The problem is module dependencies... any non-trivial module now has so many dependencies now that it is almost inevitable one will fail to install. And than you're kind of screwed (unless you go and build it b hand.) And then there's the insanity of auto-updating perl itself to get a module. CPAN's badly broken and needs to be replaced entirely, which is a lot of why I pretty much quit using perl for a long time. Recently, my job changed and I got a lot of perl code. Man, I miss Ruby now.
"He who would learn astronomy, and other recondite arts, let him go elsewhere. " -- John Calvin, commenting on Genesis 1
Seriously, if Debian is 'breaking functionality' that makes part of their own distribution unusable, wouldn't it makes sense to file a bug report directly with Debian? While you are at it take all the Perl package maintainers and have them help elevate the priority of that bug report so they can't just ignore it.

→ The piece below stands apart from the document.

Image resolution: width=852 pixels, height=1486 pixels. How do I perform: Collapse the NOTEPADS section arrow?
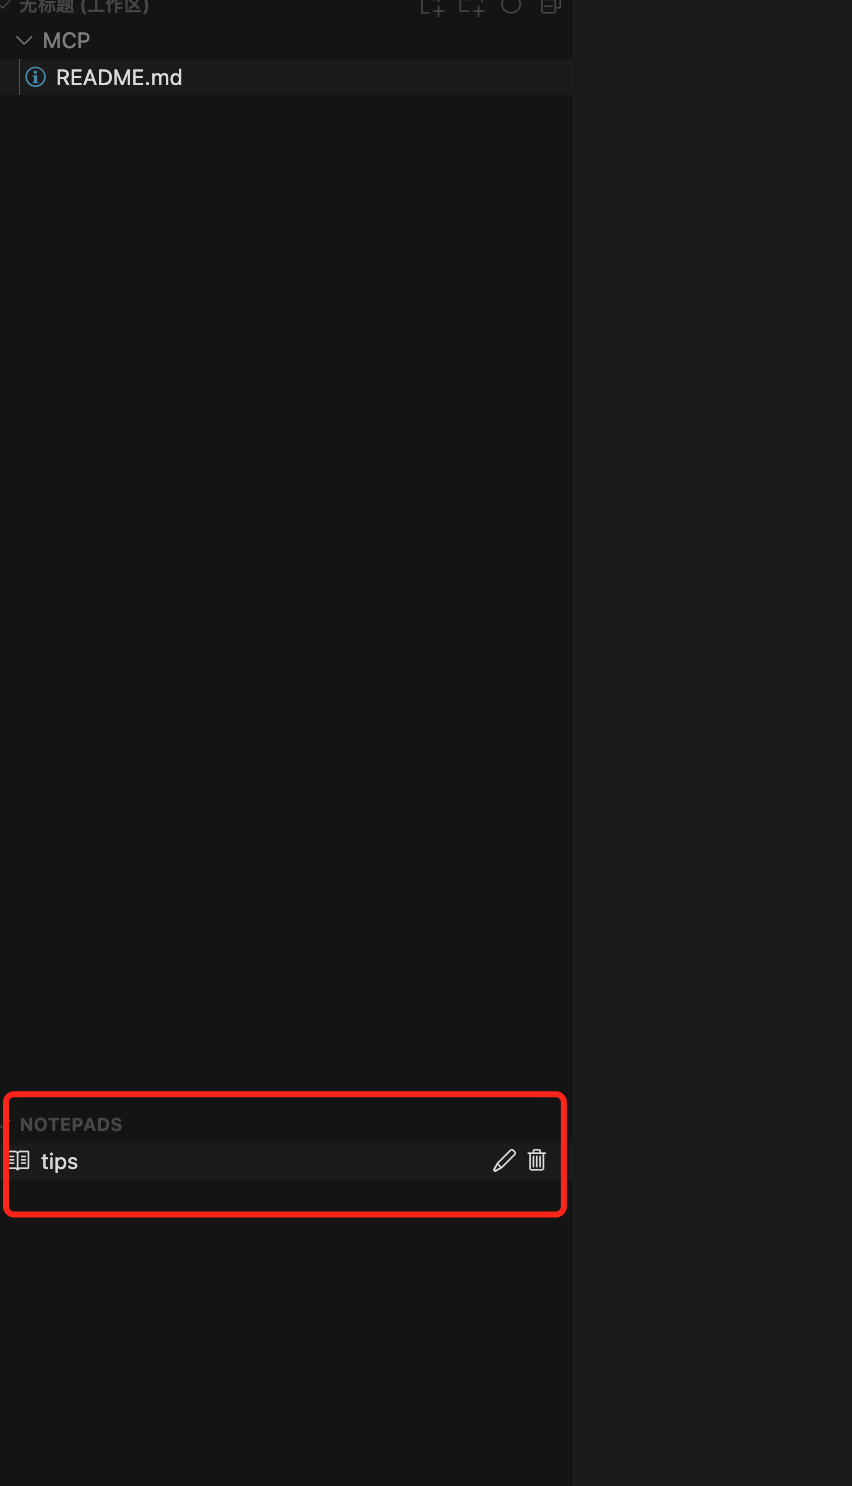point(3,1124)
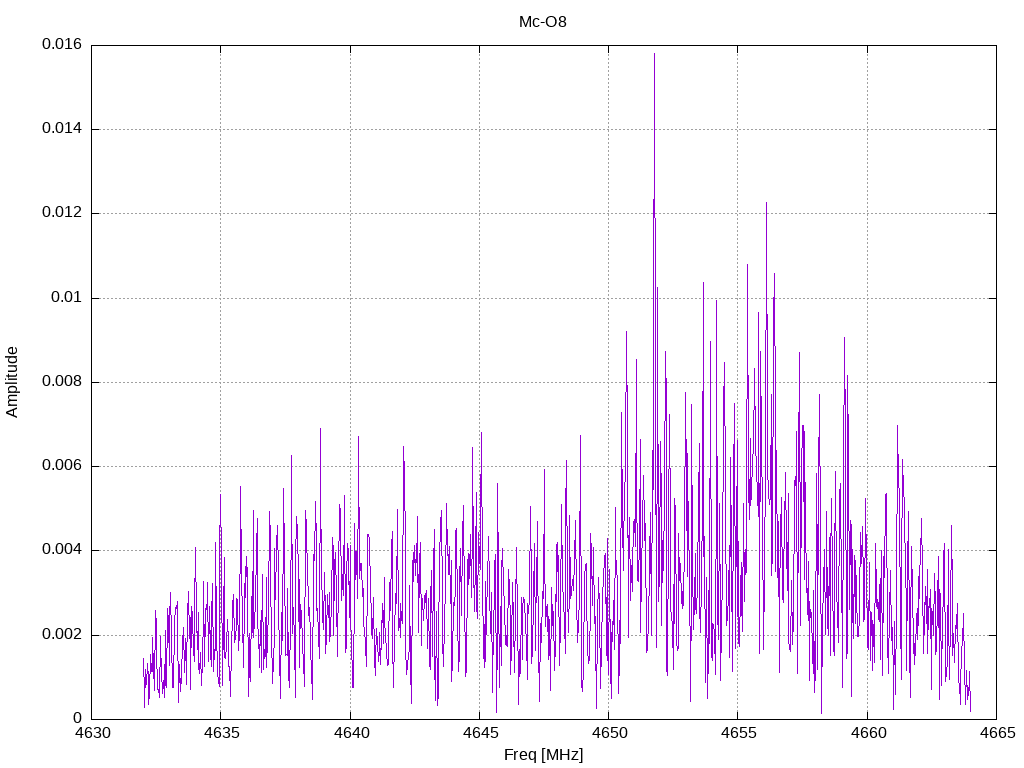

Having it officially declared a bug would be a logical first step.
As usual, Gentoo is a step ahead of the competition in this regard (and has been for a long time):
jps@karma ~ $ eix g-cpan
* app-portage/g-cpan
Available versions: 0.13.01 0.13.02 0.14.0 ~0.14.1_rc1 ~0.15.0 0.15.0-r1
Homepage: http://www.gentoo.org/proj/en/perl/g-cpan.xml
Description: g-cpan: generate and install CPAN modules using portage
Since Portage is only a collection of installation instructions, any kind of vendor package is suitable for it; this is unlike the primitive package managers that come bundled with every other distribution that still have problems with vendor packages as well as software which they have no license to redistribute.
I think it'd be nice if the perl/cpan crowd would release a "ready for production" subset of cpan, that would be built, then packaged into every distro. For the rest of us.